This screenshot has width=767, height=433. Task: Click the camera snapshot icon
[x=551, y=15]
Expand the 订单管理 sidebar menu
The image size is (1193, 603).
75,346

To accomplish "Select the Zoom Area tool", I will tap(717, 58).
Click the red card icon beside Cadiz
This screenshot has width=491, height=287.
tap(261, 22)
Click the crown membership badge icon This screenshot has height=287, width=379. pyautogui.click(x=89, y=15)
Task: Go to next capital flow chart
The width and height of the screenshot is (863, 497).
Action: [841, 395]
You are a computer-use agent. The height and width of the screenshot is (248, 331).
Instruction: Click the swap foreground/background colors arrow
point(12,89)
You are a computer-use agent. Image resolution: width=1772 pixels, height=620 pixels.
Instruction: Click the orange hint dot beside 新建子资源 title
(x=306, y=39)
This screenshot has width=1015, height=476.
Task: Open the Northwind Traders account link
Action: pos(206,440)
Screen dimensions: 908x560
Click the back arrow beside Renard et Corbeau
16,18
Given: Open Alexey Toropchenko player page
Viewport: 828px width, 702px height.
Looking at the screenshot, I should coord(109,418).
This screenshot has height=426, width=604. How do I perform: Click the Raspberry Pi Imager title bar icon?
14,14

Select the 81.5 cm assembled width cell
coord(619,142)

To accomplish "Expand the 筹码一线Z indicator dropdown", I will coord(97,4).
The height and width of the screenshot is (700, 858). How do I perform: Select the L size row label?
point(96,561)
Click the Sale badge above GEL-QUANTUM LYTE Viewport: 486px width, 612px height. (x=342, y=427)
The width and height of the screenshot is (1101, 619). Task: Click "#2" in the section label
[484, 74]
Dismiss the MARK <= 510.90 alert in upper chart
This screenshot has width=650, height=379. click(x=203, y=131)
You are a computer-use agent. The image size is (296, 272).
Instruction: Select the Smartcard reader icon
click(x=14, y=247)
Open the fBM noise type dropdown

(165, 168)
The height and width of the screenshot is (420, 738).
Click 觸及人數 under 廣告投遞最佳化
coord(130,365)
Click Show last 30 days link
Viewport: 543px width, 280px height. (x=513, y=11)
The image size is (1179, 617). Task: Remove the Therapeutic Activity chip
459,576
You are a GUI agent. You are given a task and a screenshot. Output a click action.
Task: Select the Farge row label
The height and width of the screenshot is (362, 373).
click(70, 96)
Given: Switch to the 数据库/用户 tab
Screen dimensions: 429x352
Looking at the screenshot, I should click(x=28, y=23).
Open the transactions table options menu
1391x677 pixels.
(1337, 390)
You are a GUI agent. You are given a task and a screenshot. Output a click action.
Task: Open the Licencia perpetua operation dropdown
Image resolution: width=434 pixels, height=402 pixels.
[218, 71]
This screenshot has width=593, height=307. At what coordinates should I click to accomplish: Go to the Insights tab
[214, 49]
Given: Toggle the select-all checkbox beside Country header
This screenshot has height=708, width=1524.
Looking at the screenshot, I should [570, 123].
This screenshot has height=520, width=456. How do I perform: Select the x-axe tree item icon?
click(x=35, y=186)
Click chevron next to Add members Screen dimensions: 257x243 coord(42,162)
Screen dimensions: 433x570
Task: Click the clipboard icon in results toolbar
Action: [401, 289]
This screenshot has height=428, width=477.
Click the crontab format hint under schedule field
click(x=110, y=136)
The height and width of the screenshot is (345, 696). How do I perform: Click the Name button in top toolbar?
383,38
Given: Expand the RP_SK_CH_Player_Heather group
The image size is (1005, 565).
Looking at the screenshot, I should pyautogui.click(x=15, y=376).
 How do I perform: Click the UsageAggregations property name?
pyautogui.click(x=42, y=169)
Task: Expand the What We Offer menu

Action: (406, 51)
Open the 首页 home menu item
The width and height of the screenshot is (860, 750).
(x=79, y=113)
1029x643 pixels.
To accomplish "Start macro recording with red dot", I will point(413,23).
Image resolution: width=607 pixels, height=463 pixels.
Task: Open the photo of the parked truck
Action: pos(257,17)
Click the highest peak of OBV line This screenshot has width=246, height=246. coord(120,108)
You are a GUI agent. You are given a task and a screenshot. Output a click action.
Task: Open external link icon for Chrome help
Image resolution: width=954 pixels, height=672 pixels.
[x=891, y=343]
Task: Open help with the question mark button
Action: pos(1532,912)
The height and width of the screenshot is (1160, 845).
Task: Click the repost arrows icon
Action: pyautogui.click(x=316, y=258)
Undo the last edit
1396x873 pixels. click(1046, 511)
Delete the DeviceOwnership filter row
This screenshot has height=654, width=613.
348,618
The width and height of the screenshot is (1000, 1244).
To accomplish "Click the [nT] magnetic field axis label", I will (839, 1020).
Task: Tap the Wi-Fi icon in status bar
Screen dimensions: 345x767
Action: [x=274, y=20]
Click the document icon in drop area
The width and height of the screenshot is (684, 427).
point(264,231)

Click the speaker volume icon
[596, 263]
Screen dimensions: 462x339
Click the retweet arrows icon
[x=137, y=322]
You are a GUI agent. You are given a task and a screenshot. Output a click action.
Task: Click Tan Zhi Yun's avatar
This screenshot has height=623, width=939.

★ ★ ★ ★ ★ ★ ★

[Required work]
Would you please give back all of the material above exactly as it stands?

[Answer section]
This screenshot has width=767, height=433. Task: Click the camera snapshot icon
[x=551, y=15]
Expand the 订单管理 sidebar menu
The image size is (1193, 603).
75,346

To accomplish "Select the Zoom Area tool", I will tap(717, 58).
Click the red card icon beside Cadiz
This screenshot has width=491, height=287.
tap(261, 22)
Click the crown membership badge icon This screenshot has height=287, width=379. pyautogui.click(x=89, y=15)
Task: Go to next capital flow chart
The width and height of the screenshot is (863, 497).
Action: [841, 395]
You are a computer-use agent. The height and width of the screenshot is (248, 331).
Instruction: Click the swap foreground/background colors arrow
point(12,89)
You are a computer-use agent. Image resolution: width=1772 pixels, height=620 pixels.
Instruction: Click the orange hint dot beside 新建子资源 title
(x=306, y=39)
This screenshot has width=1015, height=476.
Task: Open the Northwind Traders account link
Action: pos(206,440)
Screen dimensions: 908x560
Click the back arrow beside Renard et Corbeau
16,18
Given: Open Alexey Toropchenko player page
Viewport: 828px width, 702px height.
Looking at the screenshot, I should coord(109,418).
This screenshot has height=426, width=604. How do I perform: Click the Raspberry Pi Imager title bar icon?
14,14

Select the 81.5 cm assembled width cell
coord(619,142)

To accomplish "Expand the 筹码一线Z indicator dropdown", I will coord(97,4).
The height and width of the screenshot is (700, 858). How do I perform: Select the L size row label?
point(96,561)
Click the Sale badge above GEL-QUANTUM LYTE Viewport: 486px width, 612px height. (x=342, y=427)
The width and height of the screenshot is (1101, 619). Task: Click "#2" in the section label
[484, 74]
Dismiss the MARK <= 510.90 alert in upper chart
This screenshot has width=650, height=379. click(x=203, y=131)
You are a computer-use agent. The image size is (296, 272).
Instruction: Select the Smartcard reader icon
click(x=14, y=247)
Open the fBM noise type dropdown

(165, 168)
The height and width of the screenshot is (420, 738).
Click 觸及人數 under 廣告投遞最佳化
coord(130,365)
Click Show last 30 days link
Viewport: 543px width, 280px height. (x=513, y=11)
The image size is (1179, 617). Task: Remove the Therapeutic Activity chip
459,576
You are a GUI agent. You are given a task and a screenshot. Output a click action.
Task: Select the Farge row label
The height and width of the screenshot is (362, 373).
click(70, 96)
Given: Switch to the 数据库/用户 tab
Screen dimensions: 429x352
Looking at the screenshot, I should click(x=28, y=23).
Open the transactions table options menu
1391x677 pixels.
(1337, 390)
You are a GUI agent. You are given a task and a screenshot. Output a click action.
Task: Open the Licencia perpetua operation dropdown
Image resolution: width=434 pixels, height=402 pixels.
[218, 71]
This screenshot has width=593, height=307. At what coordinates should I click to accomplish: Go to the Insights tab
[214, 49]
Given: Toggle the select-all checkbox beside Country header
This screenshot has height=708, width=1524.
Looking at the screenshot, I should [570, 123].
This screenshot has height=520, width=456. How do I perform: Select the x-axe tree item icon?
click(x=35, y=186)
Click chevron next to Add members Screen dimensions: 257x243 coord(42,162)
Screen dimensions: 433x570
Task: Click the clipboard icon in results toolbar
Action: [401, 289]
This screenshot has height=428, width=477.
Click the crontab format hint under schedule field
click(x=110, y=136)
The height and width of the screenshot is (345, 696). How do I perform: Click the Name button in top toolbar?
383,38
Given: Expand the RP_SK_CH_Player_Heather group
The image size is (1005, 565).
Looking at the screenshot, I should pyautogui.click(x=15, y=376).
 How do I perform: Click the UsageAggregations property name?
pyautogui.click(x=42, y=169)
Task: Expand the What We Offer menu

Action: (406, 51)
Open the 首页 home menu item
The width and height of the screenshot is (860, 750).
(x=79, y=113)
1029x643 pixels.
To accomplish "Start macro recording with red dot", I will point(413,23).
Image resolution: width=607 pixels, height=463 pixels.
Task: Open the photo of the parked truck
Action: pos(257,17)
Click the highest peak of OBV line This screenshot has width=246, height=246. coord(120,108)
You are a GUI agent. You are given a task and a screenshot. Output a click action.
Task: Open external link icon for Chrome help
Image resolution: width=954 pixels, height=672 pixels.
[x=891, y=343]
Task: Open help with the question mark button
Action: pos(1532,912)
The height and width of the screenshot is (1160, 845).
Task: Click the repost arrows icon
Action: pyautogui.click(x=316, y=258)
Undo the last edit
1396x873 pixels. click(1046, 511)
Delete the DeviceOwnership filter row
This screenshot has height=654, width=613.
348,618
The width and height of the screenshot is (1000, 1244).
To accomplish "Click the [nT] magnetic field axis label", I will (839, 1020).
Task: Tap the Wi-Fi icon in status bar
Screen dimensions: 345x767
Action: [x=274, y=20]
Click the document icon in drop area
The width and height of the screenshot is (684, 427).
point(264,231)

Click the speaker volume icon
[596, 263]
Screen dimensions: 462x339
Click the retweet arrows icon
[x=137, y=322]
You are a GUI agent. You are given a task and a screenshot. Output a click action.
Task: Click Tan Zhi Yun's avatar
This screenshot has height=623, width=939.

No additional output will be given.